Deuxième anniversaire

 



             La datcha fête son deuxième anniversaire. La porte d’entrée s’est ouverte plus de 2400 fois et 78 chroniques sont rangées dans les placards. Mes hôtes sont des amis, de la famille et des inconnus, qui, je l’espère, trouvent ici un moment de sérénité. Je ne suis pas tous les jours au fourneau, ni même au jardin. Ce que l’on sème ne pousse pas toujours. Et la cuillère reste parfois dans la casserole. Mais la lampe est toujours allumée derrière la fenêtre et la théière fume dans le salon. Entrez dans la datcha et vous trouverez toujours quelque chose à vous mettre sous la dent.

            

lundi 17 juillet 2023

Carnet d'été

 



            Sur mon carnet tout neuf

            Je n’ai pas eu à croquer l’été

            Ciel bleu barbeau

            Champs de lin champs de blé

            Tout seuls sont venus s’y poser

            Quelques coquelicots ont poussé

            À la pointe du pinceau

            Aquarelle de sérénité

            Et la trille de l’alouette

            Entre les pages est montée

                Nathalie Boniface-Mercier    

 


samedi 8 juillet 2023

Escapade parisienne

 


            « Je ne crois pas qu’il y ait une ville au monde où le beau temps se manifeste avec plus d’ingéniosité, de charme et de certitude qu’à Paris. » J’avais, en me promenant dans l’île de la Cité de bon matin, il y a quelque temps, cette phrase de Léon-Paul Fargue à l’esprit.

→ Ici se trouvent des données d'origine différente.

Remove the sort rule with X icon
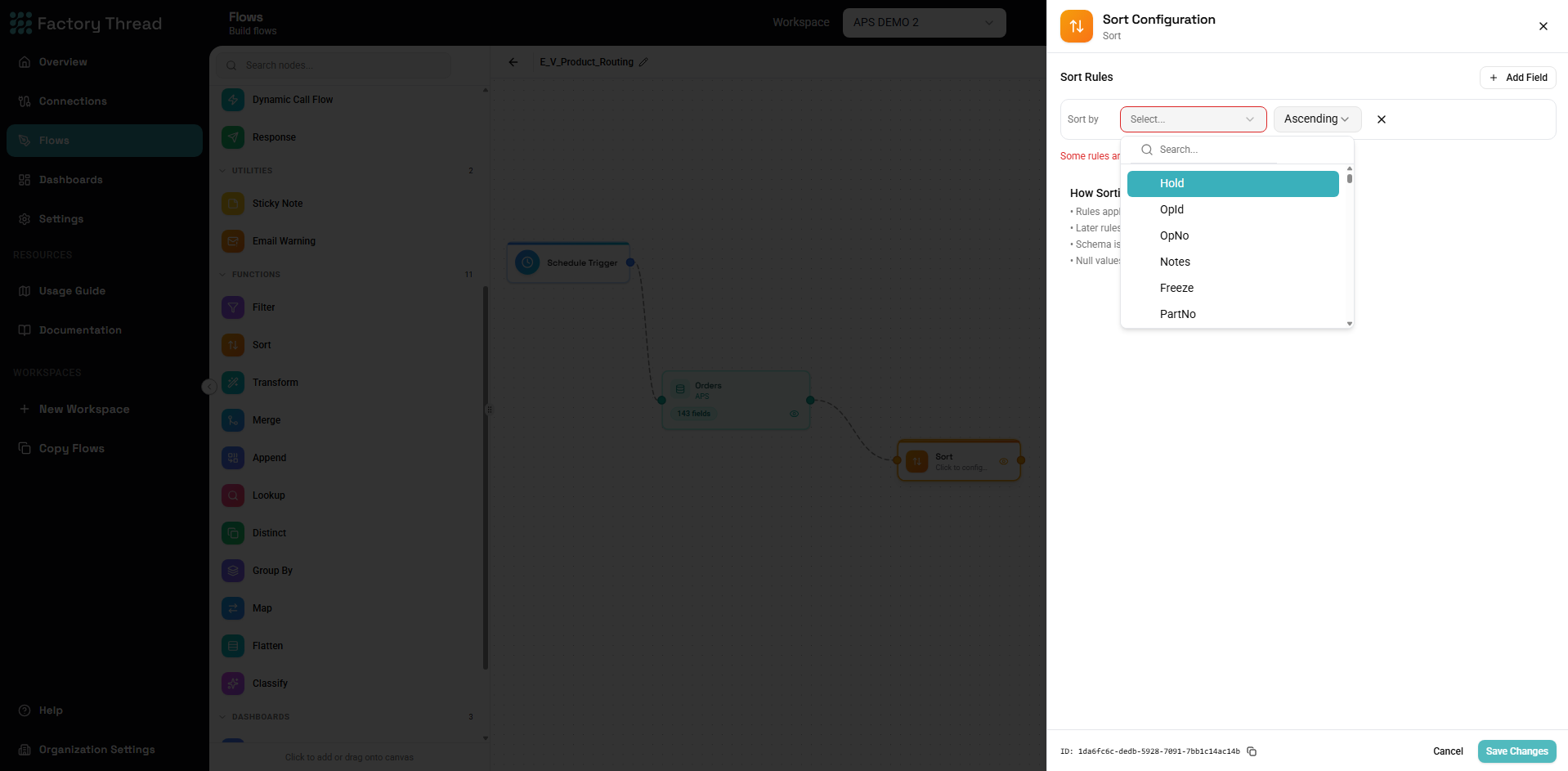 (x=1382, y=119)
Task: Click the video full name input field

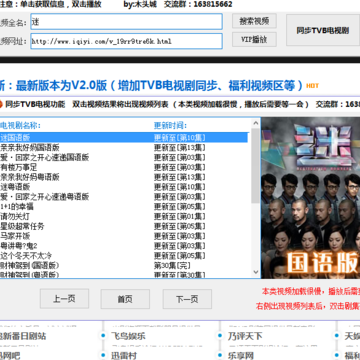Action: pyautogui.click(x=126, y=22)
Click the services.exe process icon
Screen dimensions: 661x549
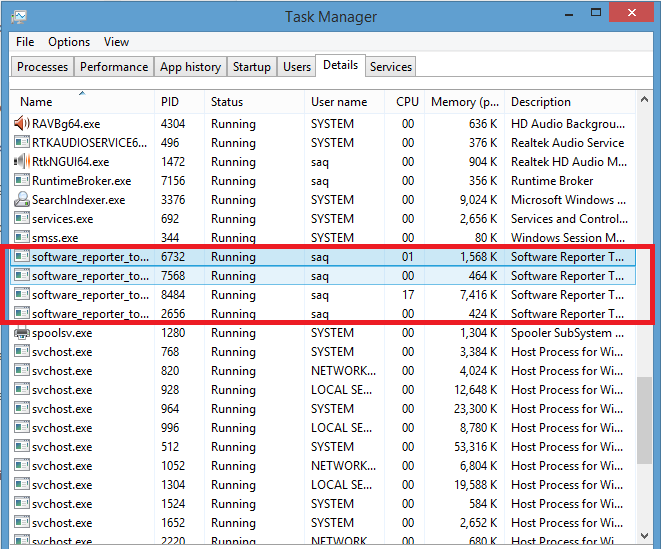pos(22,219)
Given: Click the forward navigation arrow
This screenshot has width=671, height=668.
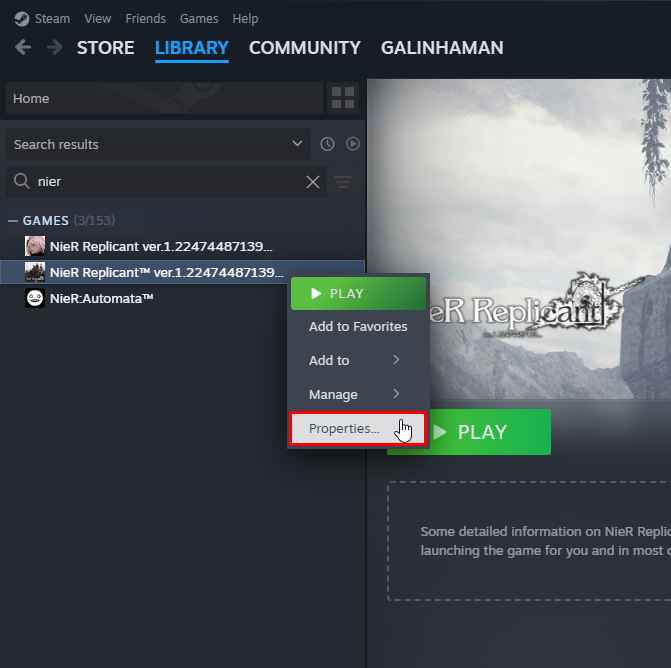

Pas très fidèlement du reste, ma mémoire ayant oublié la « certitude ». L’écrivain, inlassable chroniqueur de Paris, écrivait cela durant l’Occupation. « C’est, du Luxembourg aux Champs-Elysées, au Bois, le long des rues, et dans l’âme de chaque square, et partout, malgré les ténèbres de la guerre, un ballet de terrasses et de passants, une agitation discrète et joyeuse qui mêle balustrades et véhicules, bêtes et gens, dans un même tourbillon de générosité soudaine et de tendresse. […] On sort, on se jette dans la capitale plus parée qu’un salon et comme ornée pour une réception ininterrompue de messages. [1] »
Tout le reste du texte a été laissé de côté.